TASK BRIEF: Can you extract the passage from "Before we dive" to "Simpsons and 9-1-1)" in the article below on Disney's acquisition of Fox Networks Group, copying it word for word?

The global entertainment landscape has undergone seismic changes over the past few decades, especially since the rise of mega-mergers and corporate takeovers. One of the most influential acquisitions in recent memory involves two titans of the industry: The Walt Disney Company and 21st Century Fox. The question on many people’s minds—especially fans of major networks like FX, National Geographic, and Fox’s international channels—is: Is Fox Networks Group owned by Disney? The answer is both complex and definitive. Yes, Disney owns most of what was previously known as the Fox Networks Group, but not all of it. Let’s explore the complete history, structure, and implications of this landmark media merger.
Understanding Fox Networks Group: What Was It?
Before we dive into Disney’s ownership, it’s essential to understand what the Fox Networks Group (FNG) was before being acquired.
Fox Networks Group was a division of 21st Century Fox, a sprawling media conglomerate created after the historic split of News Corporation in 2013. This division held a portfolio of television networks that operated domestically and internationally. Key networks under FNG included:
- Fox Broadcasting Company (home to popular shows like The Simpsons and 9-1-1)
- FX Networks (including FX, FXX, and FXM)
- National Geographic Partners (in partnership with the National Geographic Society)
- International broadcasting channels, such as Fox Networks in Latin America, Asia, and Europe
FNG was a powerhouse in global television content creation and distribution. Its programming combined scripted dramas, comedies, reality series, documentaries, and live sports, making it an attractive target in any media consolidation.
The Disney-Fox Merger: A Transformative Deal
The journey toward Disney’s ownership of key assets from 21st Century Fox began in 2017, when whispers of a potential acquisition surfaced. By December of that year, The Walt Disney Company officially announced its intention to acquire major parts of 21st Century Fox.
Deal Terms and Approval Process
Disney agreed to acquire 21st Century Fox’s entertainment assets in an all-stock transaction valued at approximately $52.4 billion. Later, after competitive bidding from Comcast, Disney upped its offer to $71.3 billion in a cash-and-stock deal, ensuring its dominance in the auction.
The deal was subject to extensive regulatory scrutiny. Governments in the United States, European Union, Brazil, Mexico, and others had to approve the acquisition. Disney was required to divest certain assets (primarily regional sports networks) to comply with antitrust regulations.
Finally, on March 20, 2019, the acquisition was finalized. This date marked a turning point in media history, effectively reshaping Disney’s portfolio and positioning it as the most powerful content company in the world.

DATA SUPPLIED:

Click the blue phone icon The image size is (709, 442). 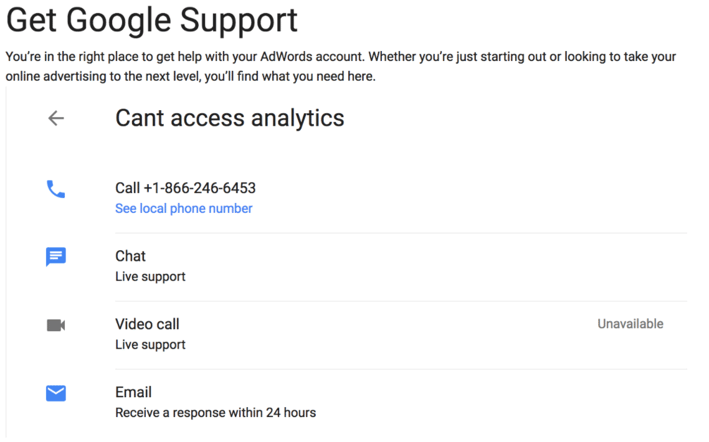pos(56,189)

* * *

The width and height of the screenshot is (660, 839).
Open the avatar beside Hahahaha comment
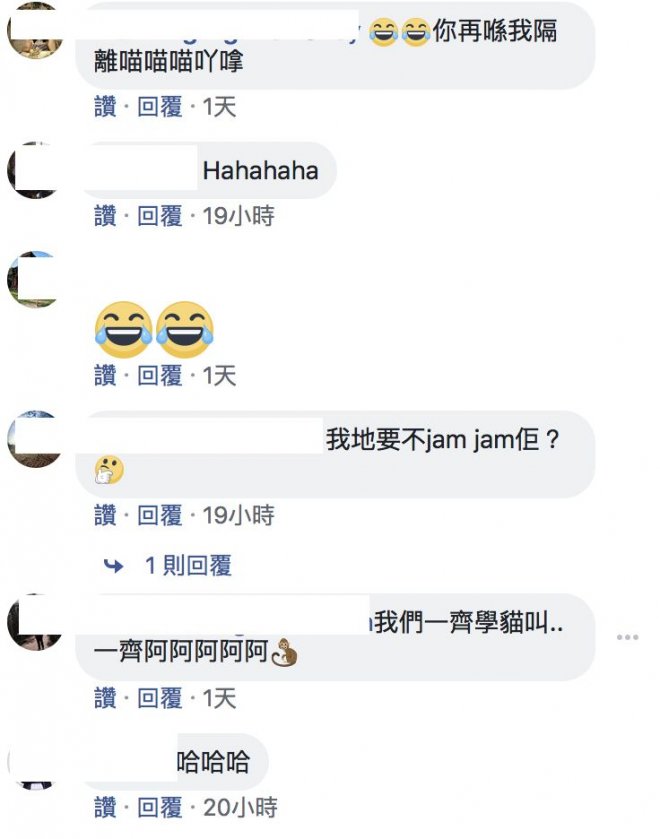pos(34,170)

EXPECTED OUTPUT:
Before we dive into Disney’s ownership, it’s essential to understand what the Fox Networks Group (FNG) was before being acquired.
Fox Networks Group was a division of 21st Century Fox, a sprawling media conglomerate created after the historic split of News Corporation in 2013. This division held a portfolio of television networks that operated domestically and internationally. Key networks under FNG included:
- Fox Broadcasting Company (home to popular shows like The Simpsons and 9-1-1)